Turn each line of the records below into one string in a JSON list, leaving out blank lines.

** START Given data **

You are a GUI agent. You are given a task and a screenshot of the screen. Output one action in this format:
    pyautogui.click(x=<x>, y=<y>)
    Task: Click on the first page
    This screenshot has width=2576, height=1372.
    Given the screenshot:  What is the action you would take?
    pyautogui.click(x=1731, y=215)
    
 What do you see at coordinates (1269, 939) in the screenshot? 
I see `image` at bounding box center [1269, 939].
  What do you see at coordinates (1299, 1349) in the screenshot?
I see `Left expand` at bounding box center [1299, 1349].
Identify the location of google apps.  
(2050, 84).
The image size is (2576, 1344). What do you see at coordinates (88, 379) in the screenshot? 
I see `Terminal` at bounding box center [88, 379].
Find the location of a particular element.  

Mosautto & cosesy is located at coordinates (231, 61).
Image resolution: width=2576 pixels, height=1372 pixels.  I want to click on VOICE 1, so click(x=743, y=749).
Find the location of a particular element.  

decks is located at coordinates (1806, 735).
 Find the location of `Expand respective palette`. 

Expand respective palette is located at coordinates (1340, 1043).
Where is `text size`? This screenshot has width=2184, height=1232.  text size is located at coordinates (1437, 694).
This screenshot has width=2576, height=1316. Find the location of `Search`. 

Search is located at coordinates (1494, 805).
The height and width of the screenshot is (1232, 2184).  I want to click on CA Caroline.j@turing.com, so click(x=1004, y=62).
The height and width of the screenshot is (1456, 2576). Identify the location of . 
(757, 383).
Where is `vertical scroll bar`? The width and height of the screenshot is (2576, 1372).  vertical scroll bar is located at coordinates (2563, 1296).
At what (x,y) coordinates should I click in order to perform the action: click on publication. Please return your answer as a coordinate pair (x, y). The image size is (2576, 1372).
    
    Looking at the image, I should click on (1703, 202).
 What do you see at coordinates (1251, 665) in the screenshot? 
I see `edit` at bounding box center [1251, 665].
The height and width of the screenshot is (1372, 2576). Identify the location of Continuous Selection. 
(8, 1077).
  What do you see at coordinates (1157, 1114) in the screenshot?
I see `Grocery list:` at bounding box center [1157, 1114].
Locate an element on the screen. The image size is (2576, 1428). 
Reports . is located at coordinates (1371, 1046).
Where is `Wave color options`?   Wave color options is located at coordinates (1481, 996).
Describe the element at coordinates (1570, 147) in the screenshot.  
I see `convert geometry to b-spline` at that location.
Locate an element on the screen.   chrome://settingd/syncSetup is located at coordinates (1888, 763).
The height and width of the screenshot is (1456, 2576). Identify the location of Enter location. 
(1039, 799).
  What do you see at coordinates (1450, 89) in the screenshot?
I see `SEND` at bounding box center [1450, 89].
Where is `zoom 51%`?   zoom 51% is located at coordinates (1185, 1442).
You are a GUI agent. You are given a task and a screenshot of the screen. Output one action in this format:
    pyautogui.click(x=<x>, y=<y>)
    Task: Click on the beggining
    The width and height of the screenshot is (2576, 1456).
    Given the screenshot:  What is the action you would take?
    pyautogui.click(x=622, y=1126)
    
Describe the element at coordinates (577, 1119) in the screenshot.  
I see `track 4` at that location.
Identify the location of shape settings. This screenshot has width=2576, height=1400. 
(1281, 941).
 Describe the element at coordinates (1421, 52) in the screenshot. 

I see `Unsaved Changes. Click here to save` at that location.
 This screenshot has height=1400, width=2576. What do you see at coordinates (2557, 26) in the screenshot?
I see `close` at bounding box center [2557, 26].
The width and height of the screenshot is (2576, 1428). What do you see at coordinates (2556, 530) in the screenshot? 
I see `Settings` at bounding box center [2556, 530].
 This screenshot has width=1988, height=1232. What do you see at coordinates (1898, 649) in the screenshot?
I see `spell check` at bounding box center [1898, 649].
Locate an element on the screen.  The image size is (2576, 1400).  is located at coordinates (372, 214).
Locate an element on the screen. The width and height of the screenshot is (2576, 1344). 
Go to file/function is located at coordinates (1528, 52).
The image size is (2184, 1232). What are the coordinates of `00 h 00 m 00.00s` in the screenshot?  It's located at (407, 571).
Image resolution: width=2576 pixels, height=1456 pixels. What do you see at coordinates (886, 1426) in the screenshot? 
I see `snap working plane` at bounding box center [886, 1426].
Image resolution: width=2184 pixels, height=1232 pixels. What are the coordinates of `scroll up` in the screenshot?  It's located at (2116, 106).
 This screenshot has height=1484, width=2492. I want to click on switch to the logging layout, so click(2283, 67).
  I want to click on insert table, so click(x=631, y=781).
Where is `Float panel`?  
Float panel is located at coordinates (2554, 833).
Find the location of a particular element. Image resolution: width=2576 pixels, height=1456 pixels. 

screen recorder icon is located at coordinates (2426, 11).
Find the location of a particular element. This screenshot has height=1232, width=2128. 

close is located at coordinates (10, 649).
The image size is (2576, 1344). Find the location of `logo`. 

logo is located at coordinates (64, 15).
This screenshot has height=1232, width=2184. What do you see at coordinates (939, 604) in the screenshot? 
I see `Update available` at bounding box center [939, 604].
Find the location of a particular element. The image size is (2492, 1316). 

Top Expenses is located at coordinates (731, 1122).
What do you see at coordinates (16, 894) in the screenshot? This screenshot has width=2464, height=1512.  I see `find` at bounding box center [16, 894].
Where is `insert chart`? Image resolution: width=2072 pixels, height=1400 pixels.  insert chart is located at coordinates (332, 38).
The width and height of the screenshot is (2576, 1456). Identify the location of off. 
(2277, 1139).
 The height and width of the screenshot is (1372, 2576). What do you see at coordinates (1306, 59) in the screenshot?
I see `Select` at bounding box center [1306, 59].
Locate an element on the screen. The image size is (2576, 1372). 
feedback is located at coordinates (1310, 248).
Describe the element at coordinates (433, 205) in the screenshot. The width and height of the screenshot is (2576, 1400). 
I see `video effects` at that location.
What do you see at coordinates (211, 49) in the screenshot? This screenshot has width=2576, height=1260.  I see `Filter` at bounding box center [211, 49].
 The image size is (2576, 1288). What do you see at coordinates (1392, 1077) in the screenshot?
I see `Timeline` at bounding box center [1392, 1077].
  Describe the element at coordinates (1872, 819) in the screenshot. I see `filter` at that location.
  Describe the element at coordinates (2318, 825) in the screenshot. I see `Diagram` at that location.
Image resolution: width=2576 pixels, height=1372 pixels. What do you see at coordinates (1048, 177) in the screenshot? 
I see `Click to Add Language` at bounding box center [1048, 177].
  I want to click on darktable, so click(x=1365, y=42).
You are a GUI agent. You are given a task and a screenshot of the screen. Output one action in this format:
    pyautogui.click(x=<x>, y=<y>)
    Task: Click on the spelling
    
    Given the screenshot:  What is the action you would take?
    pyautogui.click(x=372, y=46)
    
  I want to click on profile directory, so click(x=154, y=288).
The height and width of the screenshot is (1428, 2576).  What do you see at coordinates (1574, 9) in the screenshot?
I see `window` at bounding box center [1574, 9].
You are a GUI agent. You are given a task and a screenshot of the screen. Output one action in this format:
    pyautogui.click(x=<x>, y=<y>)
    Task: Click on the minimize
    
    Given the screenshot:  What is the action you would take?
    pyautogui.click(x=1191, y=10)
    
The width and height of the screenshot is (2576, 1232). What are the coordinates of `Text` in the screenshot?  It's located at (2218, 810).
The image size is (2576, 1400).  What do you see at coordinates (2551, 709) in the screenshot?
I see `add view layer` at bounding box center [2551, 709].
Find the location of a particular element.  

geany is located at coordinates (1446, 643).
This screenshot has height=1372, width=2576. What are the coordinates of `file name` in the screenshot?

** END Given data **

◆ Solution to the exercise
[
  "You are a GUI agent. You are given a task and a screenshot of the screen. Output one action in this format:",
  "    pyautogui.click(x=<x>, y=<y>)",
  "    Task: Click on the first page",
  "    This screenshot has width=2576, height=1372.",
  "    Given the screenshot:  What is the action you would take?",
  "    pyautogui.click(x=1731, y=215)",
  " What do you see at coordinates (1269, 939) in the screenshot? ",
  "I see `image` at bounding box center [1269, 939].",
  "  What do you see at coordinates (1299, 1349) in the screenshot?",
  "I see `Left expand` at bounding box center [1299, 1349].",
  "Identify the location of google apps.  ",
  "(2050, 84).",
  "The image size is (2576, 1344). What do you see at coordinates (88, 379) in the screenshot? ",
  "I see `Terminal` at bounding box center [88, 379].",
  "Find the location of a particular element.  ",
  "Mosautto & cosesy is located at coordinates (231, 61).",
  "Image resolution: width=2576 pixels, height=1372 pixels.  I want to click on VOICE 1, so click(x=743, y=749).",
  "Find the location of a particular element.  ",
  "decks is located at coordinates (1806, 735).",
  " Find the location of `Expand respective palette`. ",
  "Expand respective palette is located at coordinates (1340, 1043).",
  "Where is `text size`? This screenshot has width=2184, height=1232.  text size is located at coordinates (1437, 694).",
  "This screenshot has width=2576, height=1316. Find the location of `Search`. ",
  "Search is located at coordinates (1494, 805).",
  "The height and width of the screenshot is (1232, 2184).  I want to click on CA Caroline.j@turing.com, so click(x=1004, y=62).",
  "The height and width of the screenshot is (1456, 2576). Identify the location of . ",
  "(757, 383).",
  "Where is `vertical scroll bar`? The width and height of the screenshot is (2576, 1372).  vertical scroll bar is located at coordinates (2563, 1296).",
  "At what (x,y) coordinates should I click in order to perform the action: click on publication. Please return your answer as a coordinate pair (x, y). The image size is (2576, 1372).",
  "    Looking at the image, I should click on (1703, 202).",
  " What do you see at coordinates (1251, 665) in the screenshot? ",
  "I see `edit` at bounding box center [1251, 665].",
  "The height and width of the screenshot is (1372, 2576). Identify the location of Continuous Selection. ",
  "(8, 1077).",
  "  What do you see at coordinates (1157, 1114) in the screenshot?",
  "I see `Grocery list:` at bounding box center [1157, 1114].",
  "Locate an element on the screen. The image size is (2576, 1428). ",
  "Reports . is located at coordinates (1371, 1046).",
  "Where is `Wave color options`?   Wave color options is located at coordinates (1481, 996).",
  "Describe the element at coordinates (1570, 147) in the screenshot.  ",
  "I see `convert geometry to b-spline` at that location.",
  "Locate an element on the screen.   chrome://settingd/syncSetup is located at coordinates (1888, 763).",
  "The height and width of the screenshot is (1456, 2576). Identify the location of Enter location. ",
  "(1039, 799).",
  "  What do you see at coordinates (1450, 89) in the screenshot?",
  "I see `SEND` at bounding box center [1450, 89].",
  "Where is `zoom 51%`?   zoom 51% is located at coordinates (1185, 1442).",
  "You are a GUI agent. You are given a task and a screenshot of the screen. Output one action in this format:",
  "    pyautogui.click(x=<x>, y=<y>)",
  "    Task: Click on the beggining",
  "    The width and height of the screenshot is (2576, 1456).",
  "    Given the screenshot:  What is the action you would take?",
  "    pyautogui.click(x=622, y=1126)",
  "Describe the element at coordinates (577, 1119) in the screenshot.  ",
  "I see `track 4` at that location.",
  "Identify the location of shape settings. This screenshot has width=2576, height=1400. ",
  "(1281, 941).",
  " Describe the element at coordinates (1421, 52) in the screenshot. ",
  "I see `Unsaved Changes. Click here to save` at that location.",
  " This screenshot has height=1400, width=2576. What do you see at coordinates (2557, 26) in the screenshot?",
  "I see `close` at bounding box center [2557, 26].",
  "The width and height of the screenshot is (2576, 1428). What do you see at coordinates (2556, 530) in the screenshot? ",
  "I see `Settings` at bounding box center [2556, 530].",
  " This screenshot has width=1988, height=1232. What do you see at coordinates (1898, 649) in the screenshot?",
  "I see `spell check` at bounding box center [1898, 649].",
  "Locate an element on the screen.  The image size is (2576, 1400).  is located at coordinates (372, 214).",
  "Locate an element on the screen. The width and height of the screenshot is (2576, 1344). ",
  "Go to file/function is located at coordinates (1528, 52).",
  "The image size is (2184, 1232). What are the coordinates of `00 h 00 m 00.00s` in the screenshot?  It's located at (407, 571).",
  "Image resolution: width=2576 pixels, height=1456 pixels. What do you see at coordinates (886, 1426) in the screenshot? ",
  "I see `snap working plane` at bounding box center [886, 1426].",
  "Image resolution: width=2184 pixels, height=1232 pixels. What are the coordinates of `scroll up` in the screenshot?  It's located at (2116, 106).",
  " This screenshot has height=1484, width=2492. I want to click on switch to the logging layout, so click(2283, 67).",
  "  I want to click on insert table, so click(x=631, y=781).",
  "Where is `Float panel`?  ",
  "Float panel is located at coordinates (2554, 833).",
  "Find the location of a particular element. Image resolution: width=2576 pixels, height=1456 pixels. ",
  "screen recorder icon is located at coordinates (2426, 11).",
  "Find the location of a particular element. This screenshot has height=1232, width=2128. ",
  "close is located at coordinates (10, 649).",
  "The image size is (2576, 1344). Find the location of `logo`. ",
  "logo is located at coordinates (64, 15).",
  "This screenshot has height=1232, width=2184. What do you see at coordinates (939, 604) in the screenshot? ",
  "I see `Update available` at bounding box center [939, 604].",
  "Find the location of a particular element. The image size is (2492, 1316). ",
  "Top Expenses is located at coordinates (731, 1122).",
  "What do you see at coordinates (16, 894) in the screenshot? This screenshot has width=2464, height=1512.  I see `find` at bounding box center [16, 894].",
  "Where is `insert chart`? Image resolution: width=2072 pixels, height=1400 pixels.  insert chart is located at coordinates (332, 38).",
  "The width and height of the screenshot is (2576, 1456). Identify the location of off. ",
  "(2277, 1139).",
  " The height and width of the screenshot is (1372, 2576). What do you see at coordinates (1306, 59) in the screenshot?",
  "I see `Select` at bounding box center [1306, 59].",
  "Locate an element on the screen. The image size is (2576, 1372). ",
  "feedback is located at coordinates (1310, 248).",
  "Describe the element at coordinates (433, 205) in the screenshot. The width and height of the screenshot is (2576, 1400). ",
  "I see `video effects` at that location.",
  "What do you see at coordinates (211, 49) in the screenshot? This screenshot has width=2576, height=1260.  I see `Filter` at bounding box center [211, 49].",
  " The image size is (2576, 1288). What do you see at coordinates (1392, 1077) in the screenshot?",
  "I see `Timeline` at bounding box center [1392, 1077].",
  "  Describe the element at coordinates (1872, 819) in the screenshot. I see `filter` at that location.",
  "  Describe the element at coordinates (2318, 825) in the screenshot. I see `Diagram` at that location.",
  "Image resolution: width=2576 pixels, height=1372 pixels. What do you see at coordinates (1048, 177) in the screenshot? ",
  "I see `Click to Add Language` at bounding box center [1048, 177].",
  "  I want to click on darktable, so click(x=1365, y=42).",
  "You are a GUI agent. You are given a task and a screenshot of the screen. Output one action in this format:",
  "    pyautogui.click(x=<x>, y=<y>)",
  "    Task: Click on the spelling",
  "    Given the screenshot:  What is the action you would take?",
  "    pyautogui.click(x=372, y=46)",
  "  I want to click on profile directory, so click(x=154, y=288).",
  "The height and width of the screenshot is (1428, 2576).  What do you see at coordinates (1574, 9) in the screenshot?",
  "I see `window` at bounding box center [1574, 9].",
  "You are a GUI agent. You are given a task and a screenshot of the screen. Output one action in this format:",
  "    pyautogui.click(x=<x>, y=<y>)",
  "    Task: Click on the minimize",
  "    Given the screenshot:  What is the action you would take?",
  "    pyautogui.click(x=1191, y=10)",
  "The width and height of the screenshot is (2576, 1232). What are the coordinates of `Text` in the screenshot?  It's located at (2218, 810).",
  "The image size is (2576, 1400).  What do you see at coordinates (2551, 709) in the screenshot?",
  "I see `add view layer` at bounding box center [2551, 709].",
  "Find the location of a particular element.  ",
  "geany is located at coordinates (1446, 643).",
  "This screenshot has height=1372, width=2576. What are the coordinates of `file name` in the screenshot?"
]